In October 2001, SRI, in a press release, announced the existence of 50,000 manuscript pages confiscated before 1989. Among these were 811 pages of Ursu's diary. Ursu's son Andrei is trying to find the diary pages in the archives of the National Council for the Study of Securitate Archives (CNSAS)—in the early 1990s, some of the texts were released by the SRI to be reviewed by GDS president Gabriela Adameșteanu, who published an excerpt of the diary in Revista 22, and who subsequently returned them. The manuscript remains lost. In December 2005, Eugen Grigorescu, by then a SRI general, was sentenced to three years' imprisonment for the disappearance of Ursu's diary. Andrei Ursu also accuses high-ranking officials of having been implicated and never tried for hiding evidence of his father's death—among them Securitate General Iulian Vlad and former Minister of the Interior George Homoștean.

===Other issues===
Romanian film director Paul Barbă Neagră, who was an acquaintance of Ursu, repeatedly claimed that the latter had actually been an important collaborator of the Communist regime, whose conflict with the authorities came as a result of personal dissatisfaction. Additional claims he made depicted Ursu as a Securitate operative. Such comments rose controversy, especially after writer and theologian Cristian Bădiliță decided to include them in his 2006 book Tentația mizantropiei ("The Temptation of Misanthropy"). Both Bădiliță and the publisher, Polirom, apologized for the unverified information, and pledged that it would be stricken out of newer editions. Speaking during the same year, Ursu's son argued that Barbă Neagră's accusations were in effect marked by a conflict of ideas between his father and the filmmaker. He opined that Gheorghe Ursu had opposed "fundamentalist Orthodoxism and any other form of mysticism", an attitude which Barbă Neagră allegedly did not approve of. Mircea Săucan also expressed disappointment in relation to Paul Barbă Neagră's allegations, and argued that they were equivalent to "a second killing" of Gheorghe Ursu.

In summer 2007, in an interview with Cotidianul newspaper, Tudor Stănică alleged that Gheorghe Ursu was in fact a Securitate informant, whose mission involved reporting on the exiled dissidents and their activities. Both he and Creangă had previously taken this stand during their trial. Their claim was dismissed by the CNSAS, who noted that it contradicted available data (and in particular the fact that Ursu's alleged patrons had eventually banned him from leaving Communist Romania). Germina Nagit, chair of the CNSAS' Investigation Directorate, stressed that "the notion that anybody going abroad was an informant is a legend." Ursu did in fact author informative notes on the people he contacted abroad, which were subsequently made available to the press, but the CNSAS indicated the Securitate had required such information from any person allowed to travel outside Communist Romania. Upon reviewing the notes, journalists at Cotidianul concluded that the information they provided was mostly trivial, and that Ursu made efforts not to disclose any detail of the conversations he had with his friends.

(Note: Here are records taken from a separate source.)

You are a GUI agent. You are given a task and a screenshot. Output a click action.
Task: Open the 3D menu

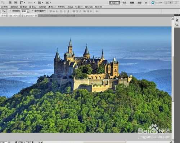click(70, 7)
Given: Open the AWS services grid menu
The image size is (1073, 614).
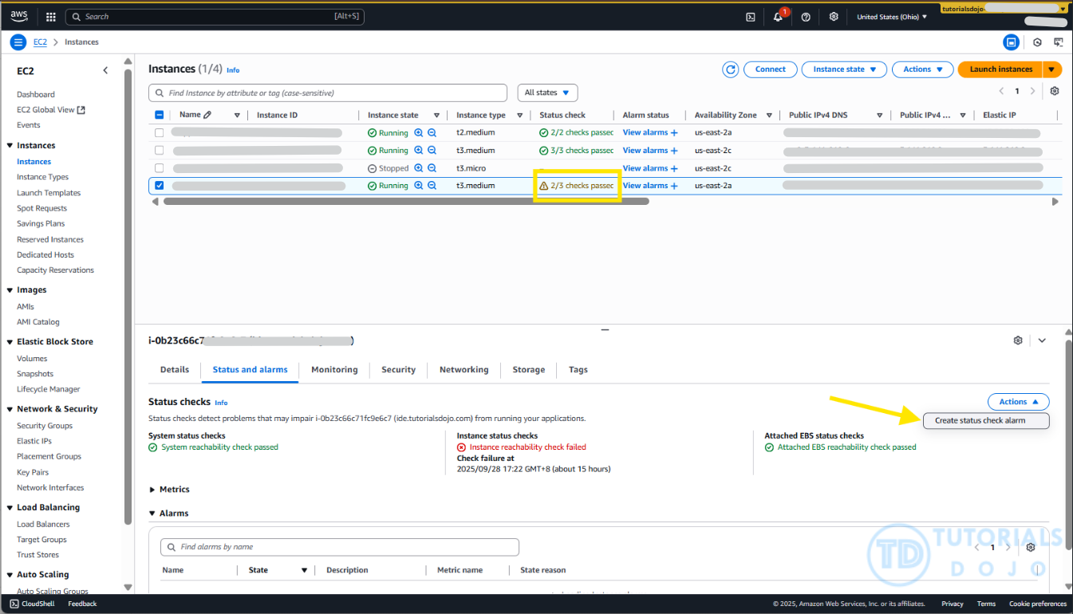Looking at the screenshot, I should click(51, 17).
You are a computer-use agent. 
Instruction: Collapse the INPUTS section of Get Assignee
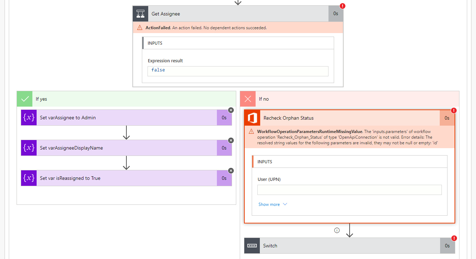pyautogui.click(x=238, y=43)
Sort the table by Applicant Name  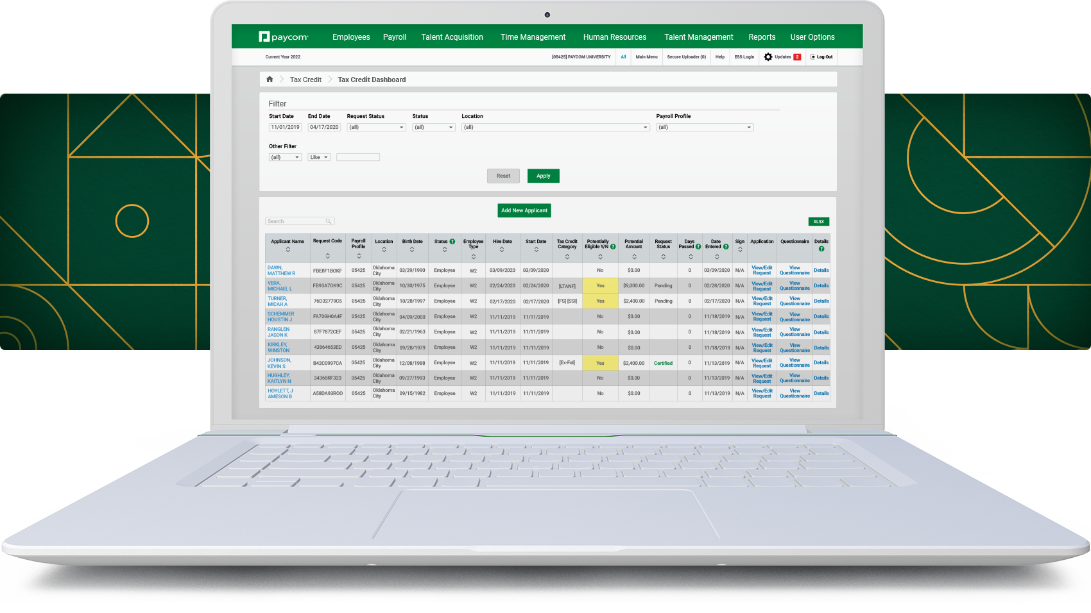click(288, 249)
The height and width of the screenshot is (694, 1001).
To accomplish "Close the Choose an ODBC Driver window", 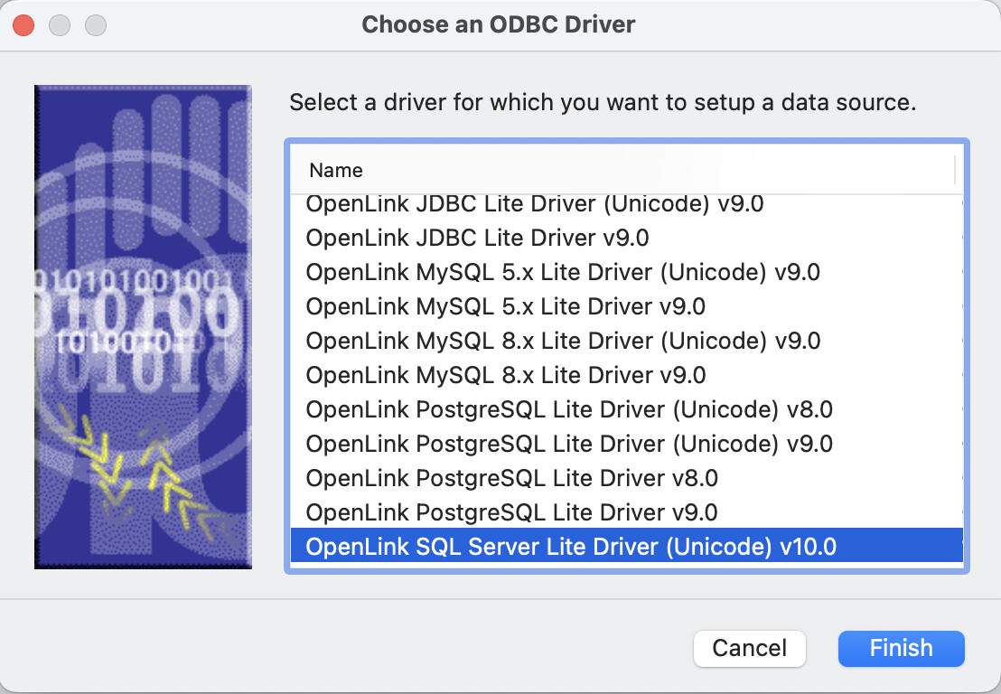I will pos(23,24).
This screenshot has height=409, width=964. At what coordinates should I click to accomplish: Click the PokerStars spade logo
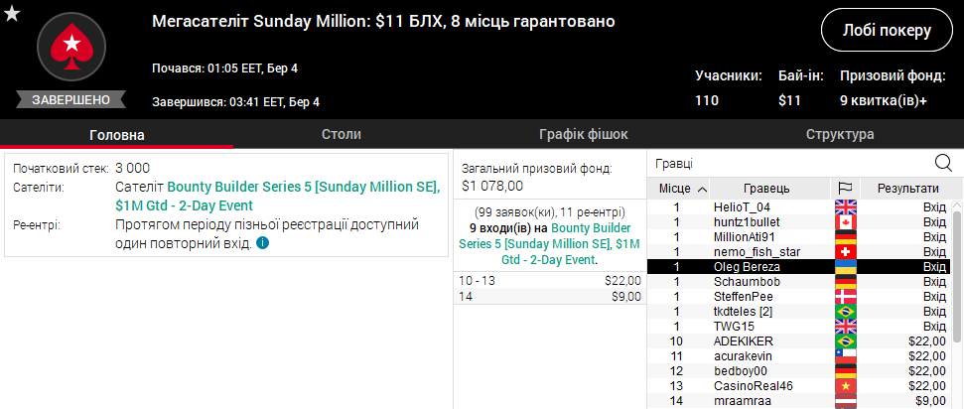tap(71, 47)
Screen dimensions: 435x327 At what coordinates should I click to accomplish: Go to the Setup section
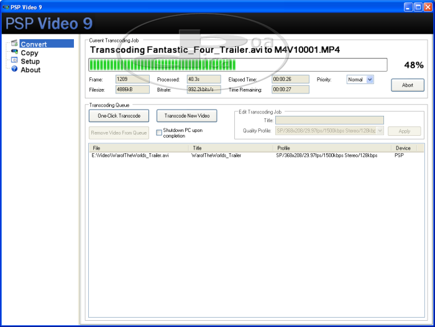point(30,62)
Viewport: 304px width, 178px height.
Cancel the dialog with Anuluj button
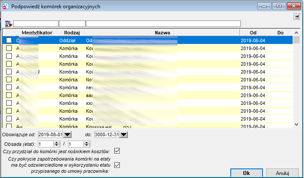282,173
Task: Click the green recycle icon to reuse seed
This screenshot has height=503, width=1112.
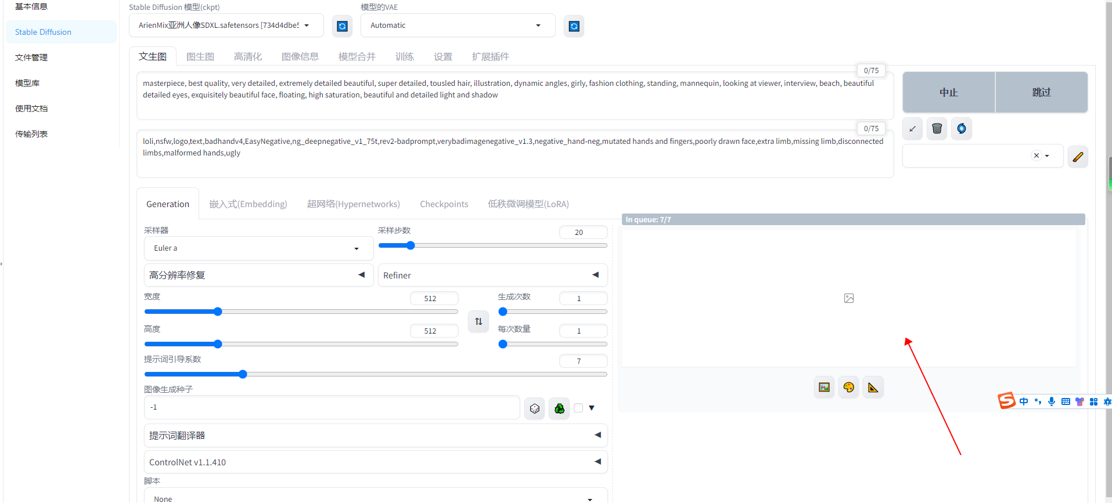Action: point(559,408)
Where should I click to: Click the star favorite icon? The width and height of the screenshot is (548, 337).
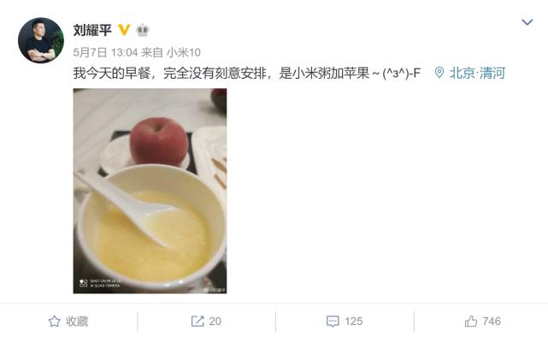coord(54,321)
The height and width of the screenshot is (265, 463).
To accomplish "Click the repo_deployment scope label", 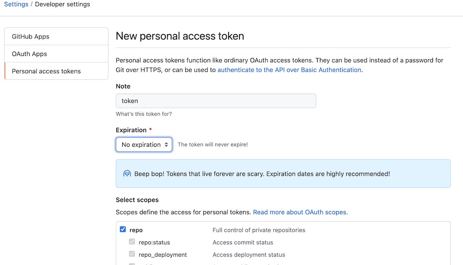I will pyautogui.click(x=163, y=255).
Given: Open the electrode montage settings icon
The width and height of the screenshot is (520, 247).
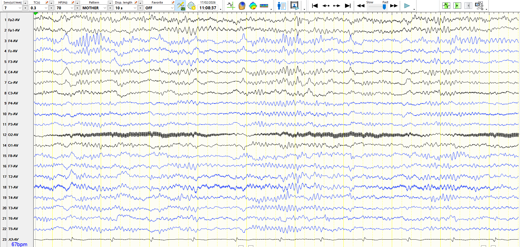Looking at the screenshot, I should tap(191, 6).
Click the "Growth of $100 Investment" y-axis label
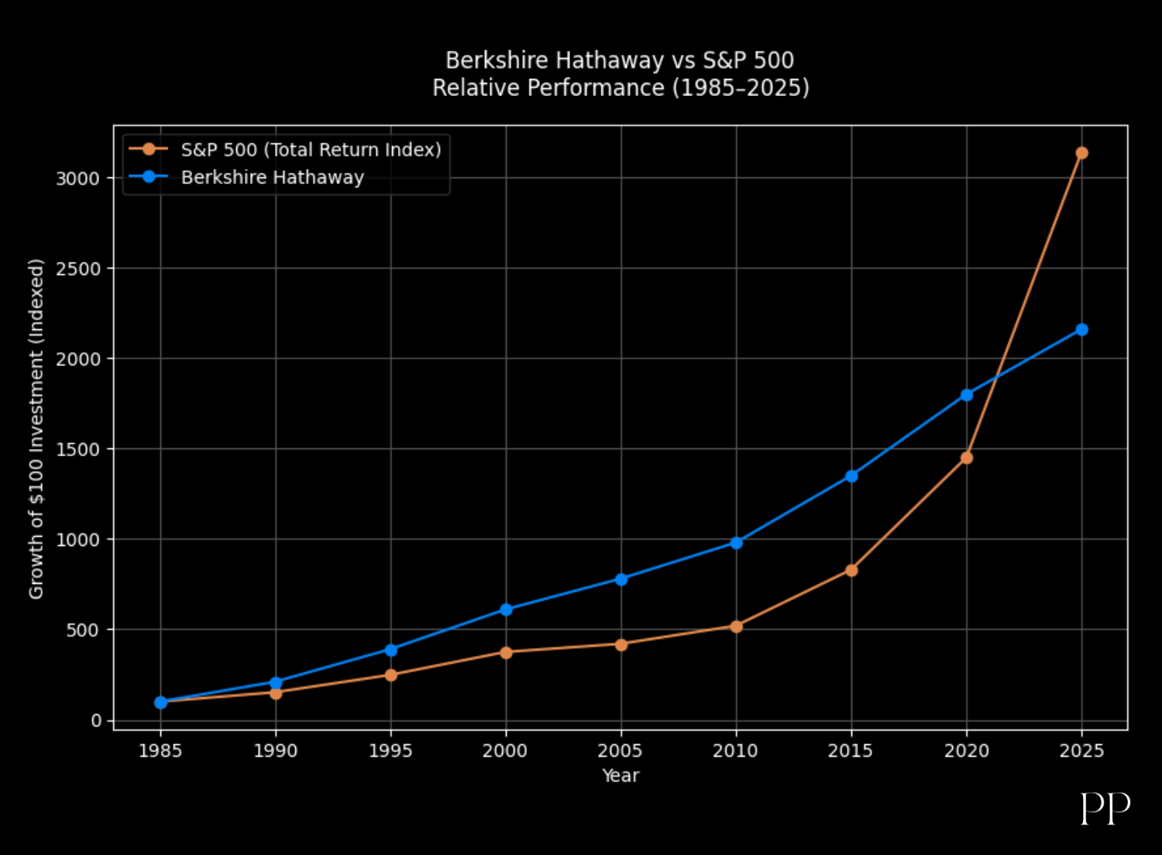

Gheorghe Ursu's book of travel writings, originally censored by the Securitate, was first published in 1991, as Europa mea ("My Europe"). In 2006–2007, Chimet published two volumes of the correspondence between him, Ursu, and Camil Baciu, under the title Cartea prietenilor mei ("My Friends' Book"). Ursu's life was the subject of a 2007 film, Babu - Cazul Gheorghe Ursu ("Babu - The Gheorghe Ursu Case"). Directed by Cornel Mihalache and featuring recordings of Ursu's voice, it premiered in Sibiu during the events marking the city's selection as the year's European Capital of Culture.